» Material for this exercise:
◇ ◇ ◇ ◇ ◇

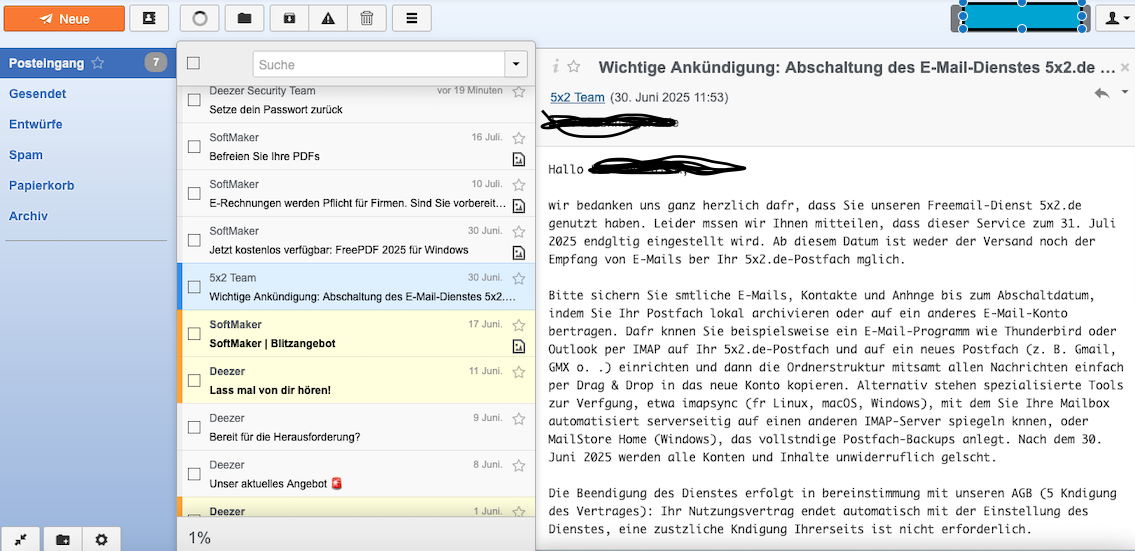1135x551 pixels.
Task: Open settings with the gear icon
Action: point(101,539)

◇ ◇ ◇ ◇ ◇

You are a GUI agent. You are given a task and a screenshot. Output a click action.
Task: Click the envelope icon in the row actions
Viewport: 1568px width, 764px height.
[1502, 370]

◇ ◇ ◇ ◇ ◇

Copy the material above from the line with "1135x551 pixels." to the line with "Action: point(101,539)", including both of those lines. Leave out the pictures.

» The response:
1135x551 pixels.
Task: Open settings with the gear icon
Action: point(101,539)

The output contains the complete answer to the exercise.